Java implementation of the LOAD graph model
for cross document entity and event exploration
(c) 2016, Andreas Spitz, spitz@informatik.uni-heidelberg.de

Originally published at:
http://dbs.ifi.uni-heidelberg.de/index.php?id=load

A. Licensing
No license has been assigned so far. You may use this code
freely for research purposes and/or personal use. If in doubt,
please contact us.

B. Documentation
This code is a fully working yet preliminary implementation
of the LOAD model for event and entity extraction, browsing
and summarization. Since it is still in development, the
documentation is sparse in some places. Therefore, please
do not hesitate to contact us if you run into trouble.

C. Dependencies
The code requires three libraries:

1. The Snowball porter stemmer
http://snowball.tartarus.org/

2. The MongoDb Java driver v3.0 or higher
https://docs.mongodb.com/ecosystem/drivers/java/

3. The Trove collection library v3.0 or higher
http://trove.starlight-systems.com/

The libraries are enclosed in this version. However, we
recommend that you download the latest versions at the
provided URLs.

D. Contents
The implementation can be split into roughly four parts:
(1) The algorithm for creating a LOAD graph
(2) A console-based query interface
(3) Tools for exporting the graph

LOAD graphs that can be used with the interface are available
as separate downloads at
http://dbs.ifi.uni-heidelberg.de/index.php?id=load

(1) Algorithm for creating a LOAD graph
This can be found in ParallelExtractNetworkFromMongo.java
Note that this required the input data to be stored in a
MongoDB as a collection of sentences and annotations.

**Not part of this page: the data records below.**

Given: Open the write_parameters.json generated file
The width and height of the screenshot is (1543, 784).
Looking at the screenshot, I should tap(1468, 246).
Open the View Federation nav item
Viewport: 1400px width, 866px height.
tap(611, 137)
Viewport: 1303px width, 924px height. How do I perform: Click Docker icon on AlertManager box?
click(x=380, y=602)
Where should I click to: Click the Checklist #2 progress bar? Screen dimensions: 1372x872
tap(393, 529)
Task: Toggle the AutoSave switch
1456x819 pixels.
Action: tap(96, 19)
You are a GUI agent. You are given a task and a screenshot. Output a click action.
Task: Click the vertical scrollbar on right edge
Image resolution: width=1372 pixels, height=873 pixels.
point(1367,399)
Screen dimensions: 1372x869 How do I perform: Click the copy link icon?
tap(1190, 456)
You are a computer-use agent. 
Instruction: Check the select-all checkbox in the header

The collection of sentences should include
* the sentence text
* a consecutive numbering of sentences of each page
* the page ID (document ID) for each sentence

The collection of annotations should contains annotations
of type person, location, organization and date, as well as
* the sentence for each annotation
* the page to which it belongs
* begin offset
* end offset
* cover text

To change the settings for connecting to your instance of
MongoDB, please refer to SystemSettings.java

(2) The query interface uses the same graph settings as the
algorithm. The graph is loaded into memory with the exception
of the sentence collection. if support for sentences is to be
enabled, the sentence collection must be available in a MongoDB
collection.

The interface has an information function and help available
after it is started. For details on query formulation, please
refer to the original paper.

(3) A tool for importing the graph representation in a MongoDB
is available in MoveLOADNetworkToMongoDB.java. Note that this
simply stored the graph as an edge list and creates indices for
improved lookup. If necessary, the code can quickly be adjusted
to write this edge list format to any other target format.

E. References
If you use this code or approach, please consider citing us:

A. Spitz and M. Gertz
Terms over LOAD: Leveraging Named Entities for Cross-Document
Extraction and Summarization of Events.
Proceedings of the 39th International Conference on Research
and Development in Information Retrieval (SIGIR '16).
doi: 10.1145/2911451.2911529

An authors version of the article is available at
http://dbs.ifi.uni-heidelberg.de/fileadmin/Team/aspitz/
publications/Spitz_Gertz_2016_Terms_over_LOAD.pdf